Erica also makes what we think is a variety that Washington does exceptionally well, Merlot. Sadly the “Sideways” effect still rings true almost two decades after the movie became a cult classic, resulting in her new labels displaying ‘red wine’ instead of Merlot, purely to offset the negative marketing effect. Erica’s Merlot not only provides exceptional value, but we would also challenge anyone in a blind tasting to not see it as anything other than a high quality, delicious wine.
More than 20 years since that serendipitous meeting in a San Francisco bar, Erica has put in the work, worked with some of the very best, and been a crucial component in helping several other wineries achieve very high critical acclaim with their wines. We believe that now it’s her time to shine…though she’ll never say that.
2021 Orr Wines Chenin Blanc
It is a shame so little Chenin is made in the Columbia Valley anymore.
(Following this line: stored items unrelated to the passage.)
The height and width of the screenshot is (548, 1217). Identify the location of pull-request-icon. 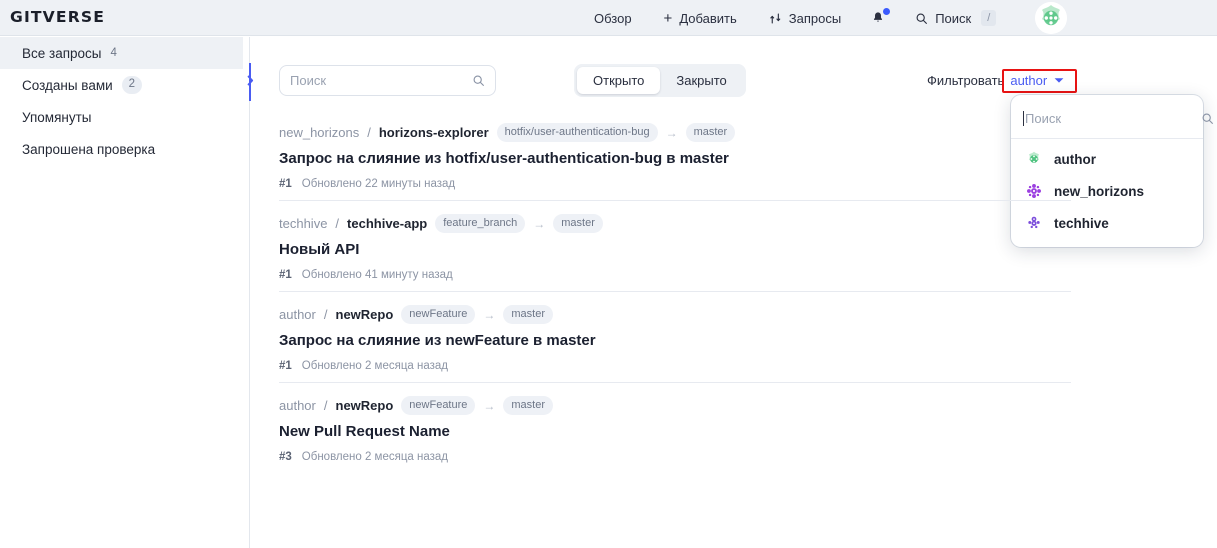
(776, 18).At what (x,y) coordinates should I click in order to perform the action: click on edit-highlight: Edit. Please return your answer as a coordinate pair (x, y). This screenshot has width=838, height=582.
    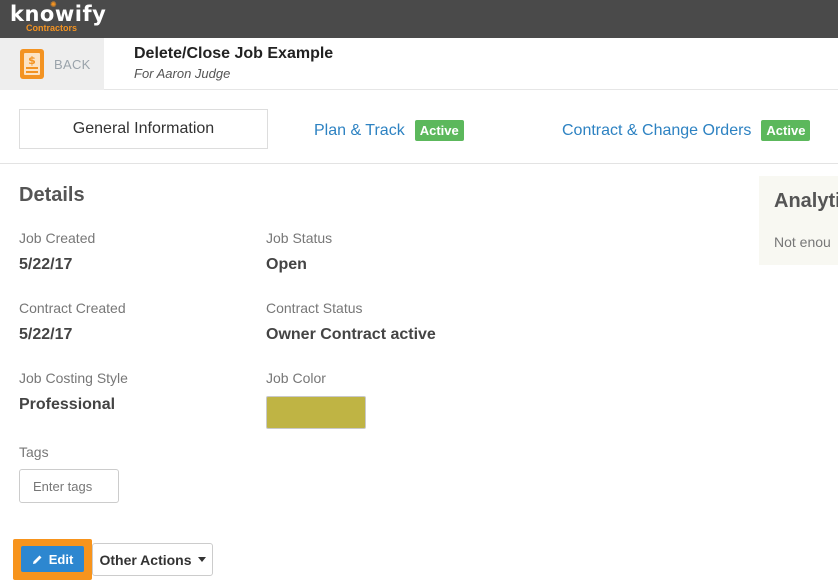
    Looking at the image, I should click on (52, 560).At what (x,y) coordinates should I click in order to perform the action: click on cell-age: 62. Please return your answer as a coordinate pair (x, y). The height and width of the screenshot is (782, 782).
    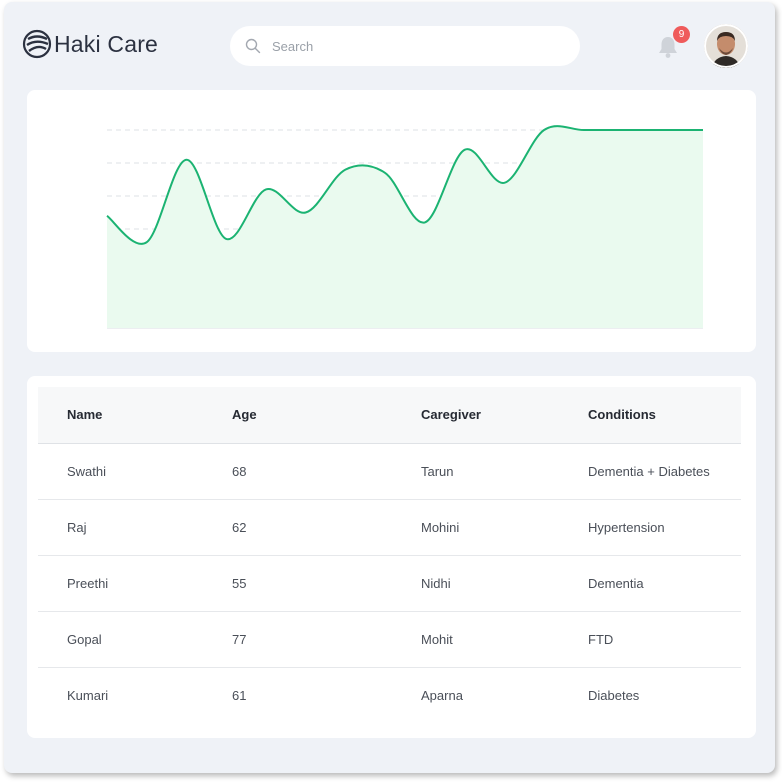
    Looking at the image, I should click on (240, 528). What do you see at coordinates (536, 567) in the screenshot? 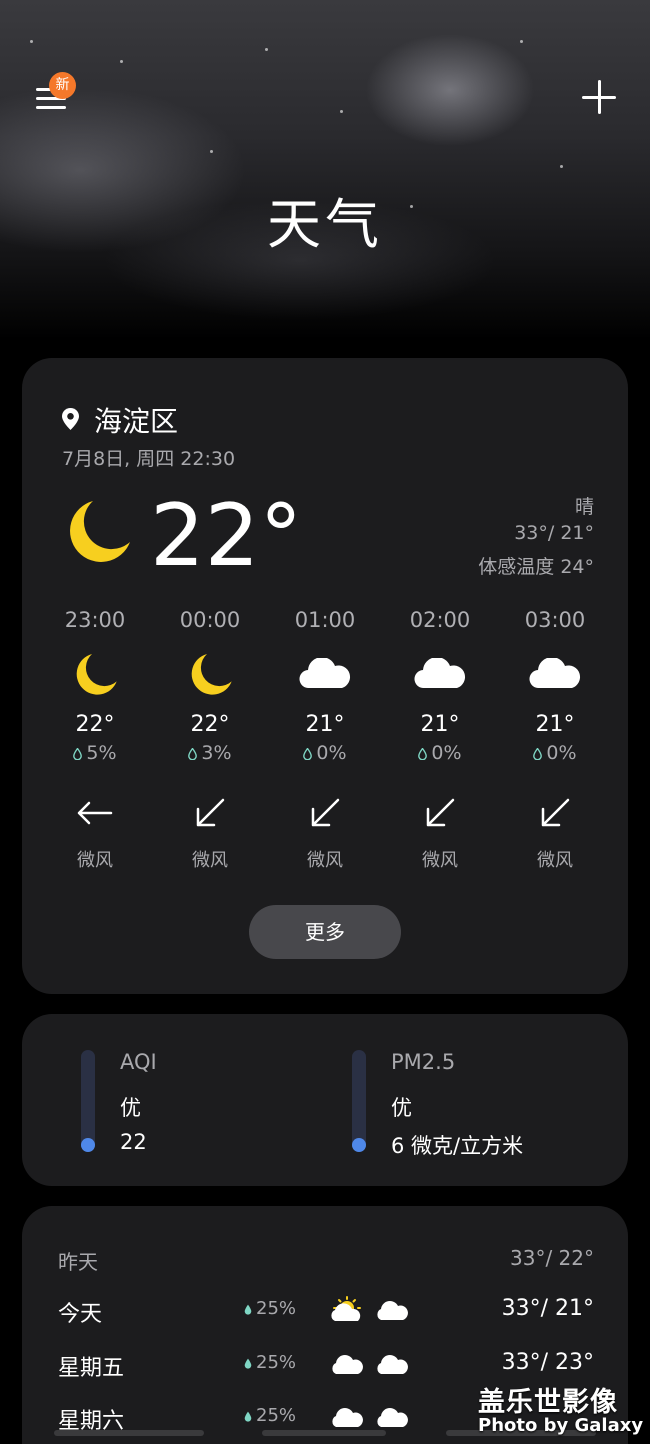
I see `feels-like: 体感温度 24°` at bounding box center [536, 567].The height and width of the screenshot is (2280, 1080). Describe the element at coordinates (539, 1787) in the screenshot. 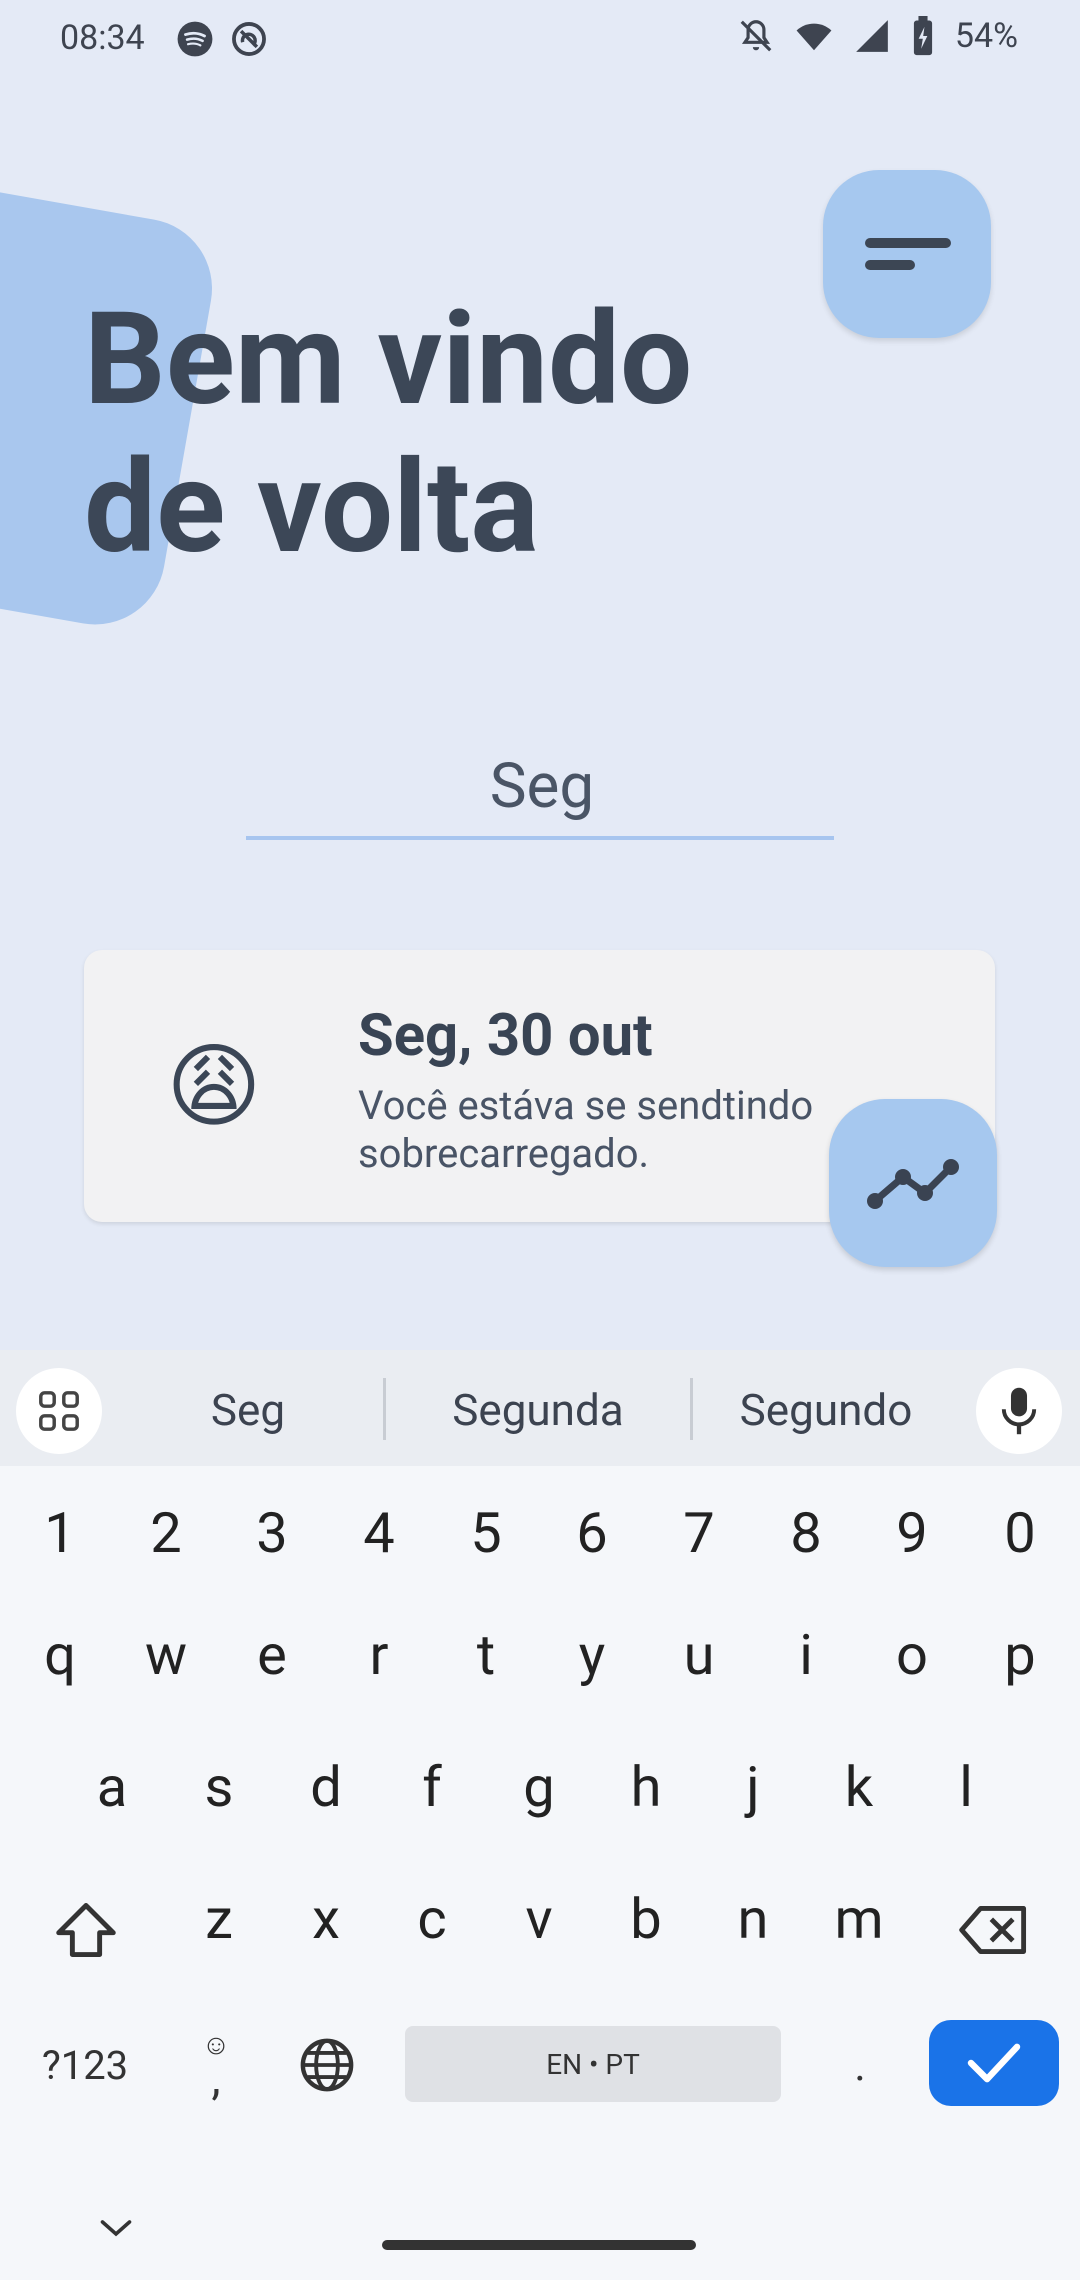

I see `key-g: g` at that location.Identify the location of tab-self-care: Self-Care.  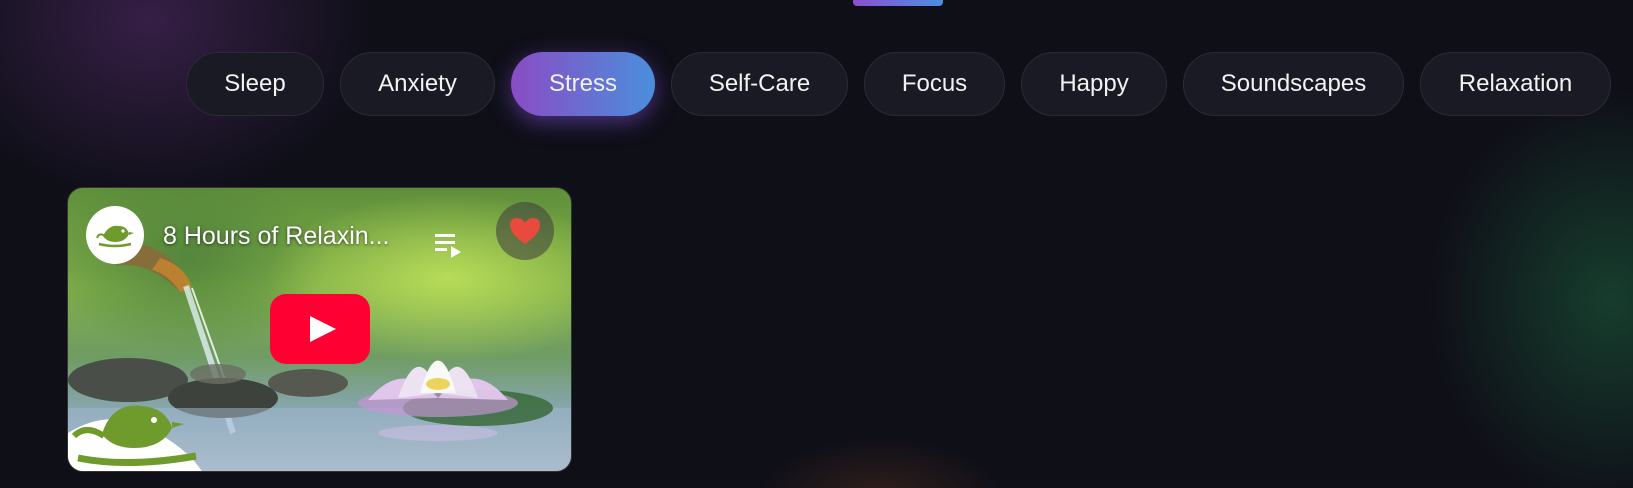
(760, 84).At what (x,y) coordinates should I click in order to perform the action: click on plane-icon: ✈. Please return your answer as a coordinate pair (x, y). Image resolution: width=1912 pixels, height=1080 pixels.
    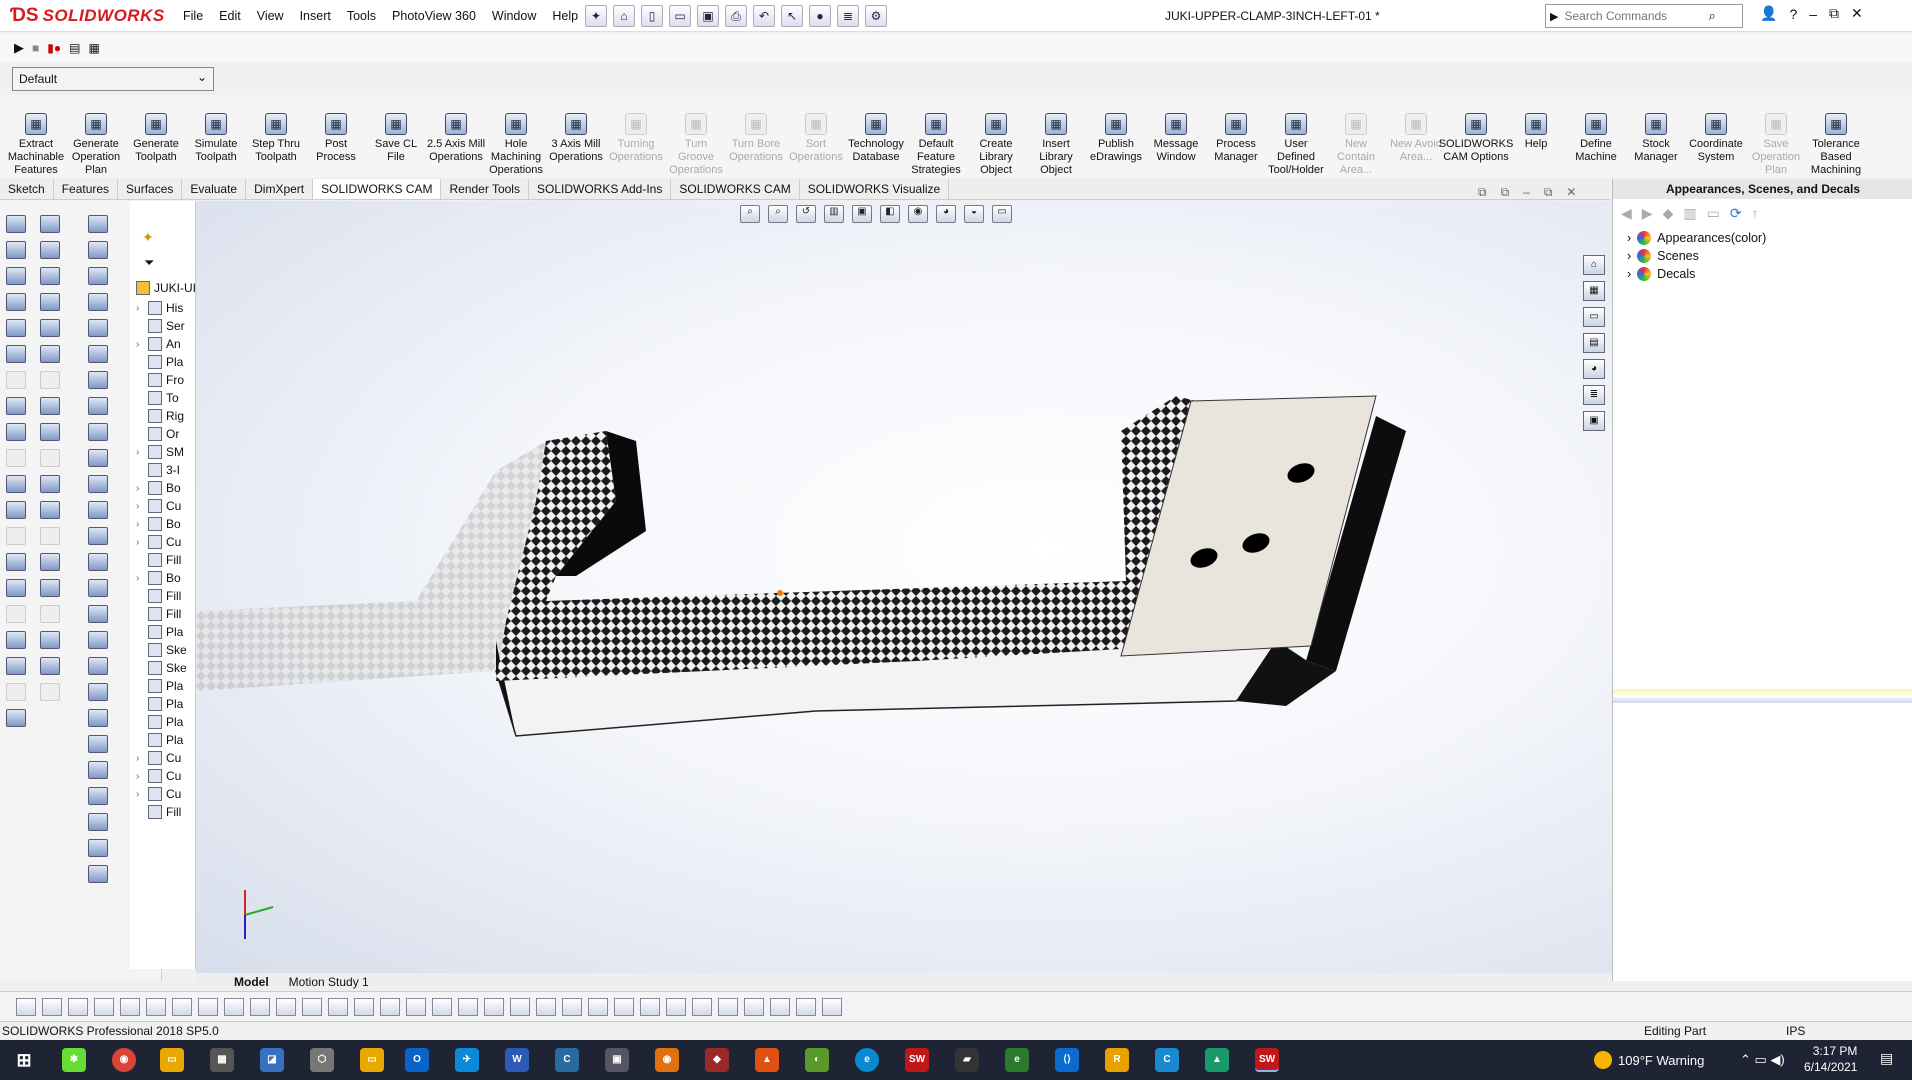
    Looking at the image, I should click on (467, 1060).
We say “anymore” because there was a time as the Washington wine scene was just getting started where Chenin Blanc had a significant role. There still remain a few plantings from those old days and fortunately Erica Orr is able to purchase those grapes. These are now “old vines” having been planted in the 1970s and 1980s. What she is able to produce from these low yielding vines is truly delicious! This is a beautifully textured Chenin possessing a medium body and framed with medium+ acidity. Notes of melon, citrus and pear are joined by a lovely mineral note that adds complexity and a counterpoint to the fruit. Clearly a wine made for the table, it was delightful on its own with a freshness and zip that stays on the palate showing great length.
Excellent (USD $25)
2020 Orr Wines Royal Slope Grenache
Notes of cherry, jolly rancher, and peppery garrigue spice meld together in a lovely 100% Grenache from the Royal Slope AVA. The Royal Slope is gaining in reputation, no doubt aided by some high scoring wines made by Charles Smith using Royal Slope fruit. This wine is worlds apart from the Smith style in that Erica is striving for elegance and finesse and Charles pushes the boundaries on ripeness and heft (and most other things too!). Grenache can easily ferment to high alcohols; at 14.6% this actually shows restraint. The wine has terrific balance a long spice-infused finish.
2019 Orr Wines Merlot
A blend of 80% Merlot and 20% Cabernet Sauvignon. Merlot is another grape that helped get the Washington wine scene going but falling behind in terms of popularity (relative the increases being made by Syrah and Cabernet Sauvignon). But at AdVINEtures we are enthusiastic Merlot fines and we think Washington does the best wine in the New World. And this Merlot is among the top we have tasted from here. Notes of blackberry, blueberry and plum take turns as the dominant flavour as the wine changes and shifts its character from sip to sip. Textured with just enough richness to coat your palate with out becoming too plush. Expertly judged tannin and acidity put a frame around it all and give the wine precision. Hints of mocha and some baking spice are carried by a long finish. Delicious!
Excellent+ (USD $25)
*A word about prices. These wines are a screaming bargain at these prices! Honestly, the quality level of each of these wines stands well with wines at twice these prices. The Chenin is now sold out so get some of the reds while you still can!